Hat sich Frau Wenker mal einen Beipackzettel von Ritalin zu Gemüte geführt? Ritalin, das heutzutage wie Bonbons verordnet und verteilt wird?
Oder Alkohol - dieser ist auch in Medikamenten enthalten, die Kindern verabreicht werden! Mittlerweile weiß JEDER um die Risiken, die mit dem Alkoholkonsum einhergehen. Aber er bleibt widerspruchslos erlaubt.

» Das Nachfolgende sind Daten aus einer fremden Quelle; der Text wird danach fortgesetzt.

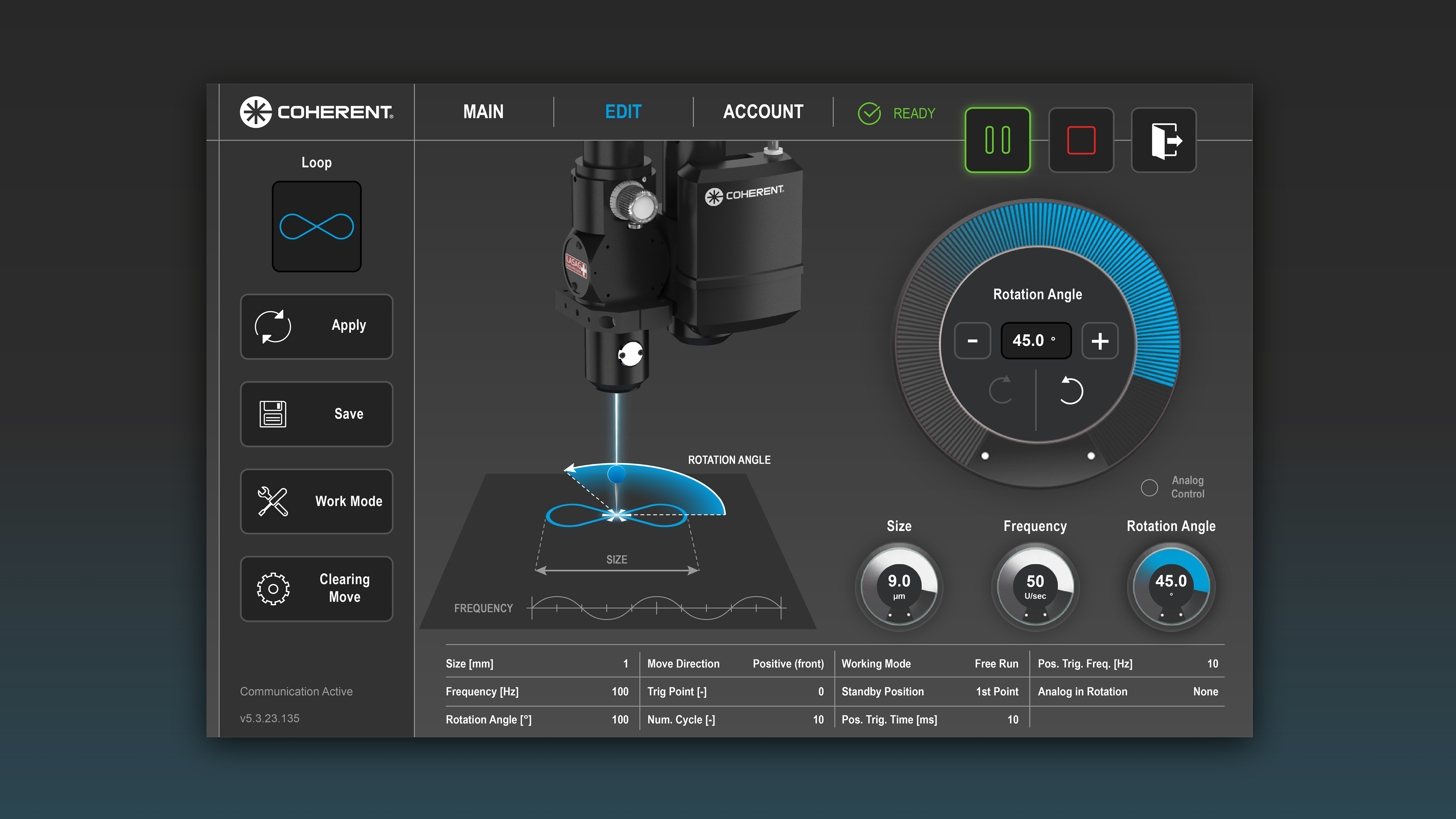
Task: Select the Clearing Move gear icon
Action: (x=272, y=588)
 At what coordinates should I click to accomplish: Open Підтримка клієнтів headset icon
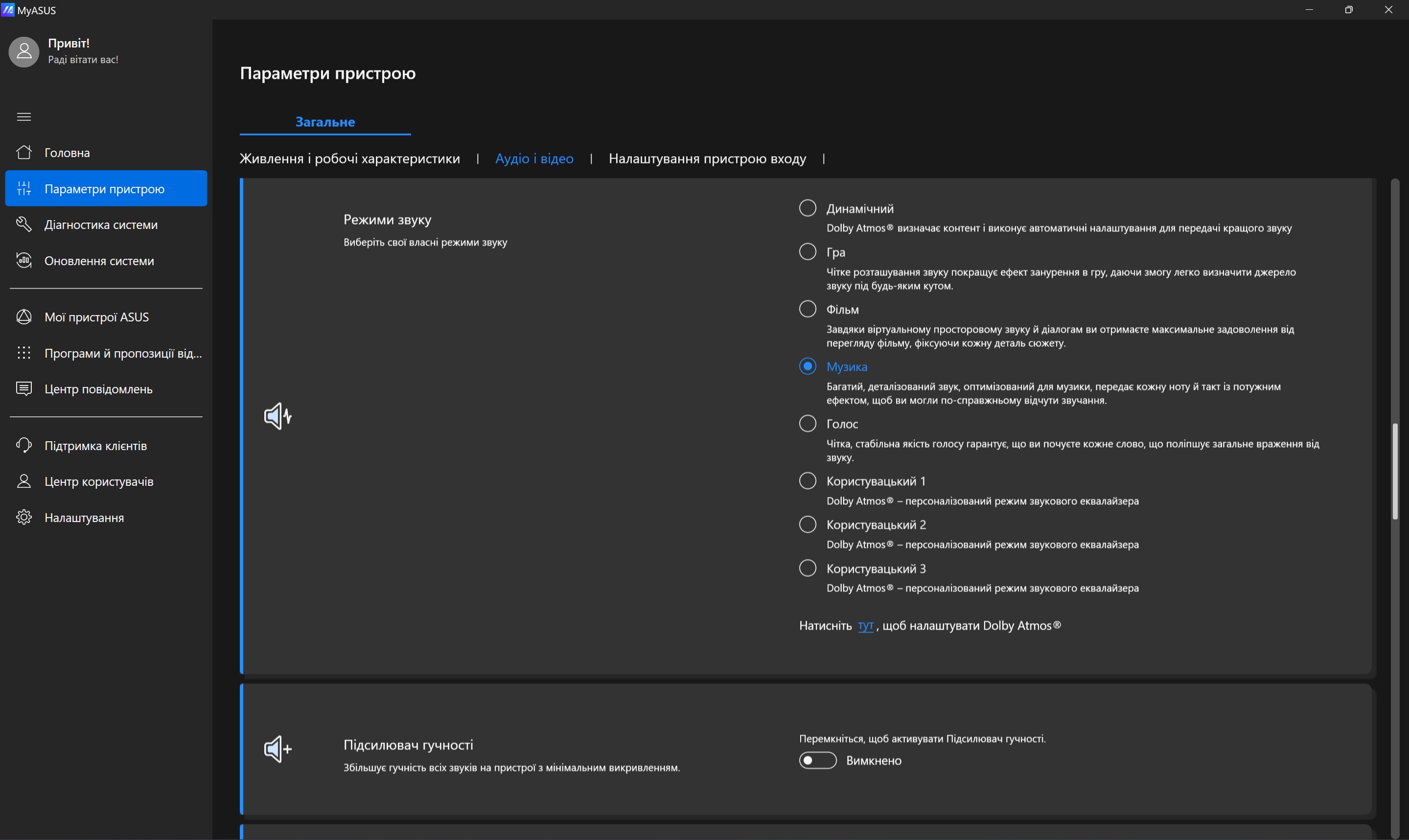coord(24,446)
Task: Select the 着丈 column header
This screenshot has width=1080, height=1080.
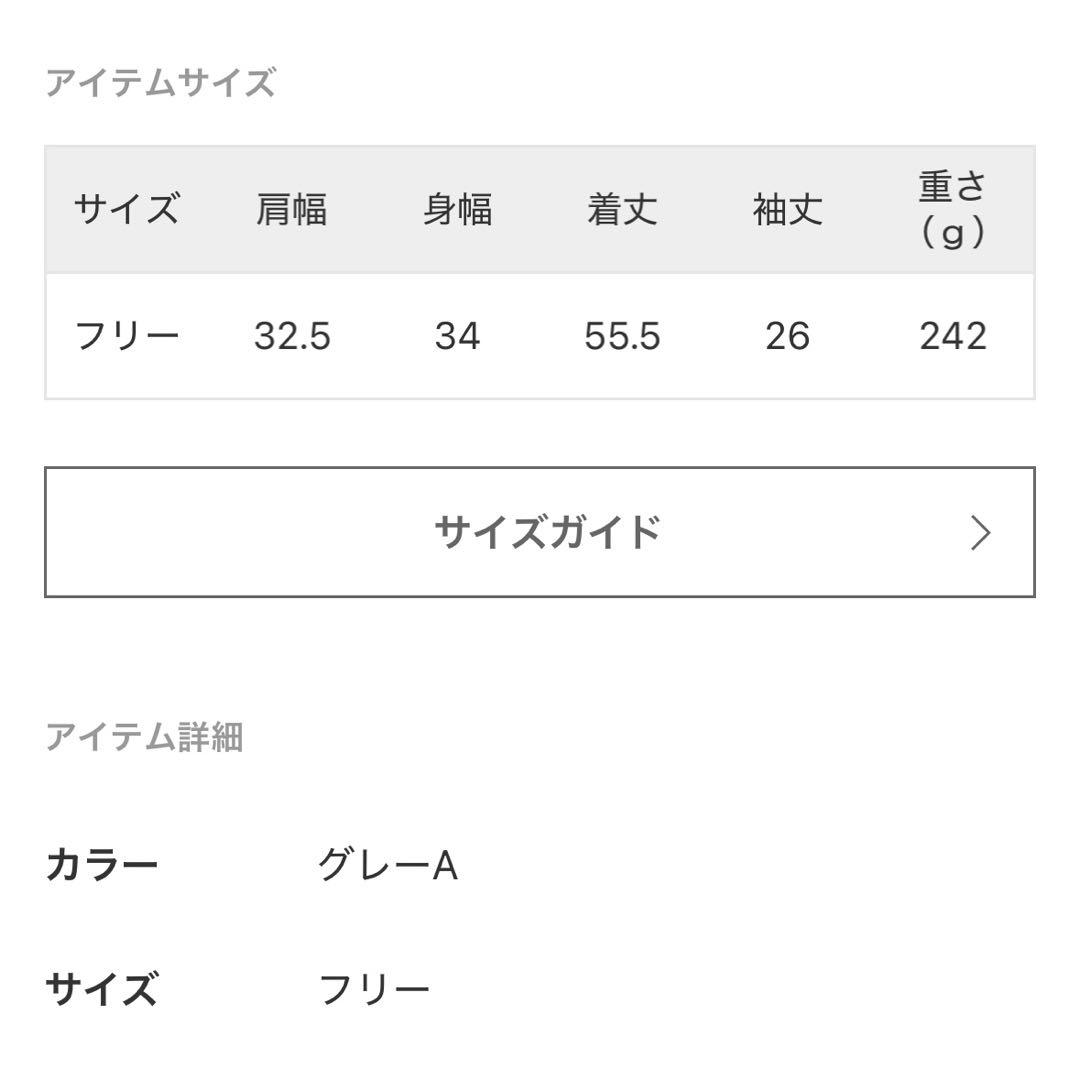Action: (x=623, y=207)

Medizinisches Cannabis lehnt sie also ab und führt Neugeborene, Kinder und Jugendliche sowie (werdende) Mütter auf. Ich selbst bin 50 Jahre alt, wurde im letzten Jahr bei einer OP unbemerkt verletzt. Es folgte ein halbes Jahr Krankenhausaufenthalt mit weit über 30 Operationen und ich bekam ein Stoma, das leider nicht so reibungslos funktioniert, wie es wünschenswert wäre. 24 Stunden am Tag habe ich Schmerzen, 7 Tage die Woche. Im Laufe der Zeit ergab sich im Krankenhaus, dass ich auf fast alle Schmerzmittel allergisch reagiere (bis hin zum Schock) und das einzige, das keine Reaktionen hervorruft, zeigt keine Wirkung. Cannabis hilft mir, wenigstens zeitweise meinen Alltag zu bewältigen und auch nachts mal schlafen zu können. Und das will sie mir tatsächlich mit solch fadenscheinigen Begründungen verwehren?
Anmerkung der DÄ-Redaktion:
Die erste Aussage von Frau Dr. Wenker, dass sie die Verordnung von medizinischem Cannabis ablehne, war missverständlich formuliert und wurde korrigiert.